GOOGL - ClearBridge Appreciation Strategy Q1 2023 Portfolio Manager Commentary

2023-04-23 00:30:00 ET

Summary

  • ClearBridge is a leading global asset manager committed to active management. Research-based stock selection guides our investment approach, with our strategies reflecting the highest-conviction ideas of our portfolio managers.
  • Although we still believe higher rates will benefit our well-diversified portfolio and lead to a sustained rebound in value stocks relative to growth, the exact opposite occurred in the first quarter; in our experience an up market driven with narrow breadth is often a warning sign of rocky times ahead.
  • The industry-wide deposit flight caused by the failure of Silicon Valley Bank and Signature Bank adds significant incremental pressure to financial conditions via tighter lending standards and higher borrowing costs.
  • We continue to believe high-quality companies with stable and growing free cash flow, ample liquidity, fortress balance sheets and shareholder-friendly capital allocation are likely to outperform.

By Scott Glasser, Michael Kagan, & Stephen Rigo


Narrow Market Calls for Caution

Market Overview

A casual observer might see the S&P 500 Index’s ( SP500 ) +7.5% return in the first quarter and assume equity investors had an uneventful yet constructive start to the year. However, peel back the onion a layer and you find a spicier story.

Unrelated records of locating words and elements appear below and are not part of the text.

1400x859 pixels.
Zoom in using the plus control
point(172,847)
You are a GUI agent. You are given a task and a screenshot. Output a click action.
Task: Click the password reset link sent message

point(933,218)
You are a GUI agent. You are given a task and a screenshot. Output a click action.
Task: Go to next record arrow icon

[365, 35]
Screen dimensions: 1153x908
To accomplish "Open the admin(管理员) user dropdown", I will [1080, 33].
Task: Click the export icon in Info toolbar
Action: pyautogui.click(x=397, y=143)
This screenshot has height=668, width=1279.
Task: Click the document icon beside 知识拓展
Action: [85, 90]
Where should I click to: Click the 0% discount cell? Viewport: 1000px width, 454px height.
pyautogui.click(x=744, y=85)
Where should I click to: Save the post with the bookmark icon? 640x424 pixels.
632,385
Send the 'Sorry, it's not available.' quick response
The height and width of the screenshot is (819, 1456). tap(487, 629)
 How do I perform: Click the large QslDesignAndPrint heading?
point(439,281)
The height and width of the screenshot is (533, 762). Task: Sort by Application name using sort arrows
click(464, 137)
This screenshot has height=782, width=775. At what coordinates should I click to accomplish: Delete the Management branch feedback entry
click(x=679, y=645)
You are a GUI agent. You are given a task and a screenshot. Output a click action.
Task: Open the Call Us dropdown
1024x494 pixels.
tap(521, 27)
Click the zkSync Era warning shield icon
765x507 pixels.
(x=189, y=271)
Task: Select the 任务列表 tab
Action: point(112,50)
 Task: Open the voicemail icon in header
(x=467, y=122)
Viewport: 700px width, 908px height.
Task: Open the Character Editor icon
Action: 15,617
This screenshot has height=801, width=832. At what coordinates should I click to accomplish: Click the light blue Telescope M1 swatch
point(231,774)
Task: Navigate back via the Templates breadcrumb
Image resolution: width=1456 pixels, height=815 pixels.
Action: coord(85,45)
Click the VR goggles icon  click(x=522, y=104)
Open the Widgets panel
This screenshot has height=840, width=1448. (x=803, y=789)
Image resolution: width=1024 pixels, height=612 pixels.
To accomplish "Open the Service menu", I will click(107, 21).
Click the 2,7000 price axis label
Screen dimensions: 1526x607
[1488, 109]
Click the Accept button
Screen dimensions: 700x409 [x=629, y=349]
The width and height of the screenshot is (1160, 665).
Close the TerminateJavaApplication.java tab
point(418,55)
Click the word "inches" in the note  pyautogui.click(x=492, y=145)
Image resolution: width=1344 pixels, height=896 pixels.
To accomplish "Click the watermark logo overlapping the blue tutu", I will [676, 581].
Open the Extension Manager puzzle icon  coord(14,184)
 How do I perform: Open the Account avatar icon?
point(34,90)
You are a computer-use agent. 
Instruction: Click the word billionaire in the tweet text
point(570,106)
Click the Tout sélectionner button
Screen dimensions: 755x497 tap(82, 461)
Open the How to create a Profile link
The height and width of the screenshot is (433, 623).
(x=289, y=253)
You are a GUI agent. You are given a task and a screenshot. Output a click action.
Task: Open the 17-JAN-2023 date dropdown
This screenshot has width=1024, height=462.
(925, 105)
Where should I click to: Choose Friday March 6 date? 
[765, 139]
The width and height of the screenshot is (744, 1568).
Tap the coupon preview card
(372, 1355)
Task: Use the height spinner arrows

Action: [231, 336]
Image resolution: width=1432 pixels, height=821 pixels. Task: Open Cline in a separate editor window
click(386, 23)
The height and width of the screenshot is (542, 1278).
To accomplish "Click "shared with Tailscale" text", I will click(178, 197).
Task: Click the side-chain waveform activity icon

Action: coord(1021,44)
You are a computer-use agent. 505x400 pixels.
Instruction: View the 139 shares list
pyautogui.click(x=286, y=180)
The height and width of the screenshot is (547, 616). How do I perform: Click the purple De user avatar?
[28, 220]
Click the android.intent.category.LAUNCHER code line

On the one hand the banking industry saw two top-30 banks fail (the second and third largest bank failures in U.S. history) while a third bank of similar size teeters. As a result, the Dow Jones U.S. Select Regional Banks Index plummeted 25% in the quarter.

By contrast, the world was introduced to a new application of artificial intelligence ((AI)) known as “generative AI” via Microsoft’s ( MSFT ) investment in OpenAI and collaboration with OpenAI’s ChatGPT model. In contrast to 50 years of hype about AI but relatively little real world impact, generative AI has already transformed computer programming and appears to have many other uses. Investors chased stocks perceived to benefit from the emergence of this technology, particularly in the semiconductor and interactive media industries, which rose 36% and 30%, respectively, in the quarter.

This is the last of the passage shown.